Exercise aim
Using the material below, print a verbatim copy of every line from the one containing "The width and height of the screenshot is (680, 381)." through the one containing "Given: Select the Certificate label text", inclusive, and omit the pictures.

The data
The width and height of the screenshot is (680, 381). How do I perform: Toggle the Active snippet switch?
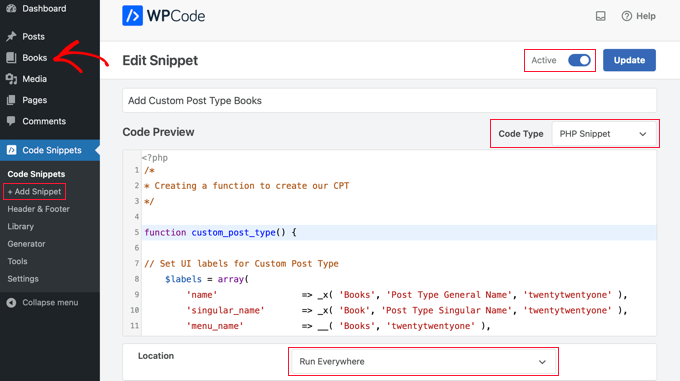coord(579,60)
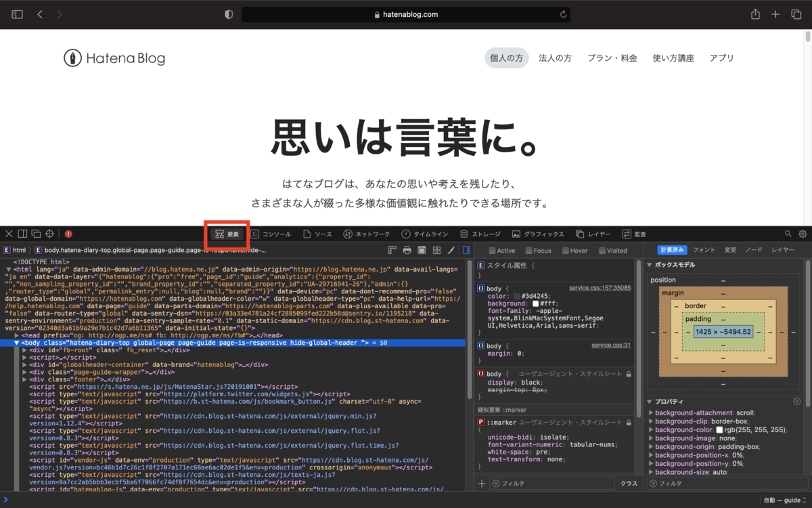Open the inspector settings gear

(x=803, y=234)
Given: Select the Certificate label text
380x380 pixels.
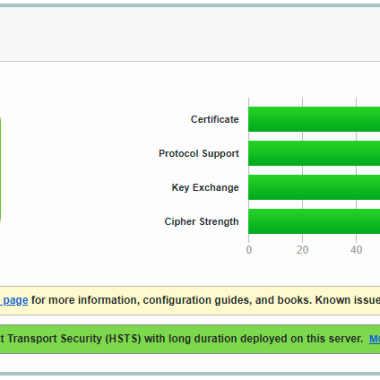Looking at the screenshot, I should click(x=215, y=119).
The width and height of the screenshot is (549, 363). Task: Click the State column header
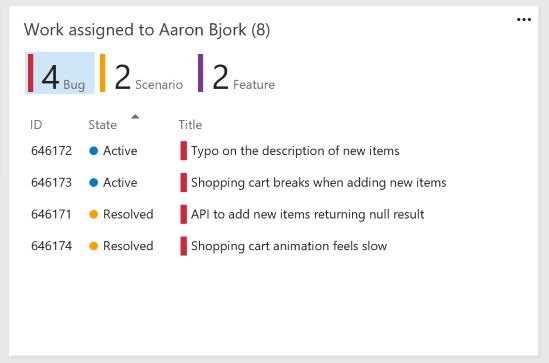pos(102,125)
---
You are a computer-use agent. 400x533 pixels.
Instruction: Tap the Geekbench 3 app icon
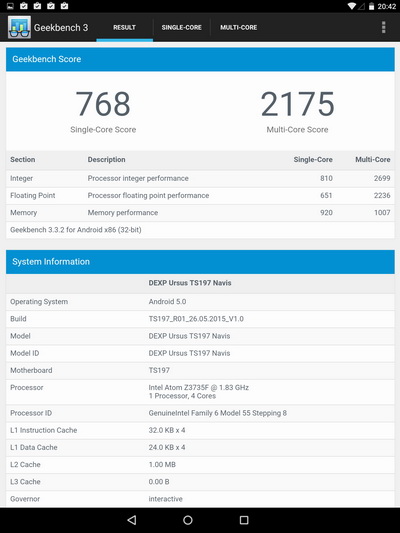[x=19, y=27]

Output of the task
The width and height of the screenshot is (680, 381). How do I perform: Toggle the Active snippet switch?
coord(579,60)
Open the inspector settings gear

(x=803, y=234)
Given: Select the Certificate label text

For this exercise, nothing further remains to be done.